→ **Passage**
● ● ●

What Is A Levy?
A Levy is defined as the seizure of money or property to satisfy a legal obligation. The obligation must be one that has been adjudicated by law. The IRS must follow a certain procedure to obtain the right to Levy. In fact the IRS rarely makes mistakes in its levy procedure. If a Levy is issued, things are serious.
When you get a Notice of Intent to Levy, you hire someone to help.
The Levy is the third gradient of collection by the IRS. The first gradient is a series of letters and notices. The second gradient is the filing of a lien. The third gradient is the Levy. The IRS may first use a Levy as a wake-up call that they now seriously intend to collect. A Notice of Intent to Levy is issued when earlier gradients have been unsuccessful. Following the Notice of Intent to Levy is an actual Levy.
In our experience, the target chosen for a first levy is often a minor one, such as a little-used savings account or a job you had several years ago. That’s when you can be certain that the main object the IRS seeks is communication with you (or with you through us.)
What Happens in the Event of a Levy?
A Levy is a serious collection tool. The tax authority may go after your main checking account, your business receivables, or your house. You may be left without funds, or it could kill your business. We once had a team of IRS collection men go into a doctor’s office and interview the waiting patients about how much each owed to the doctor. Such an instance is rare, but it is an example of why you want good communication to occur early in the process.
There is now an appeals process from a Notice of Intent to Levy and from a Levy, but in the instance of a Levy, your accounts may be frozen.
On a Levy, timing is everything. When you get a Notice of Intent to Levy, you hire someone to help. If you wait for the Levy to come, it may be too late.

● ● ●

→ **Data**
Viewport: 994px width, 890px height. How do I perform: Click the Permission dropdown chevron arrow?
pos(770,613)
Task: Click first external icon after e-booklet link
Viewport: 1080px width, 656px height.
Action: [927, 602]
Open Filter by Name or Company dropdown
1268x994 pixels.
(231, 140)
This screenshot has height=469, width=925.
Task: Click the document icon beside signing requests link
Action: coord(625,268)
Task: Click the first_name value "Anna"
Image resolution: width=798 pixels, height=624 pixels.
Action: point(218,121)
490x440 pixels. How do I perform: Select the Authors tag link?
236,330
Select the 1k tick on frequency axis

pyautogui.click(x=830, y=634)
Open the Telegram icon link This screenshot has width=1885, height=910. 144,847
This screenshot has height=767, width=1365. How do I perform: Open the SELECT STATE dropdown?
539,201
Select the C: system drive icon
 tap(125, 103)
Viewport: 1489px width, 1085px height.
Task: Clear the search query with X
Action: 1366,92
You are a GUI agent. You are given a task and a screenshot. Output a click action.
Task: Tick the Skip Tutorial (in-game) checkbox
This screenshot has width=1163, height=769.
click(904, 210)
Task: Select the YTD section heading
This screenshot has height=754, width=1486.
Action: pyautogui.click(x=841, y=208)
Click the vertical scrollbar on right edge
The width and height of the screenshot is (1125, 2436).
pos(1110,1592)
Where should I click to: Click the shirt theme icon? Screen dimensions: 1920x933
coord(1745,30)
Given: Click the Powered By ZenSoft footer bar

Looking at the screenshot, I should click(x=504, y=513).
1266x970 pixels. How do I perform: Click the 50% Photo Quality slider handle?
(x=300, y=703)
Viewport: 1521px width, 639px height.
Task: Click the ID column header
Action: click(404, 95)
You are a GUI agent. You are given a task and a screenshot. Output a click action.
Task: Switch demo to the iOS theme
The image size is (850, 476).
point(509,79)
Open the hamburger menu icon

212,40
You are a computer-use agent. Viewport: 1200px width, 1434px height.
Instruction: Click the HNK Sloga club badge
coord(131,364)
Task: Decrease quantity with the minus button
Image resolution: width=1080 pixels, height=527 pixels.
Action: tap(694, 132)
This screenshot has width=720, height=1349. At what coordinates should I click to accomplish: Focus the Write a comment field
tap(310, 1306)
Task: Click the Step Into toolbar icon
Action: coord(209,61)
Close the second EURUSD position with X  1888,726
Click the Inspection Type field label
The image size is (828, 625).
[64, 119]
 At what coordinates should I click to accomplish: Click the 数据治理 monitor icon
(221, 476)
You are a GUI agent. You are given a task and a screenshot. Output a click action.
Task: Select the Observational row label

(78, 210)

● ● ●

→ **Task 1**
Rewrite the paragraph of the levy passage that begins "The Levy is the third gradient" as a short list, keeping its main facts.
→ **Task 2**
Quote the part of the levy passage that opens with the words containing "On a Levy, timing" and closes with "be too late.".

→ **Task response 1**
- The Levy is the third gradient of IRS collection.
- First gradient: a series of letters and notices.
- Second gradient: the filing of a lien.
- Third gradient: the Levy, which the IRS may first use as a wake-up call that it now seriously intends to collect.
- A Notice of Intent to Levy is issued when earlier gradients have been unsuccessful, and an actual Levy follows it.

→ **Task response 2**
On a Levy, timing is everything. When you get a Notice of Intent to Levy, you hire someone to help. If you wait for the Levy to come, it may be too late.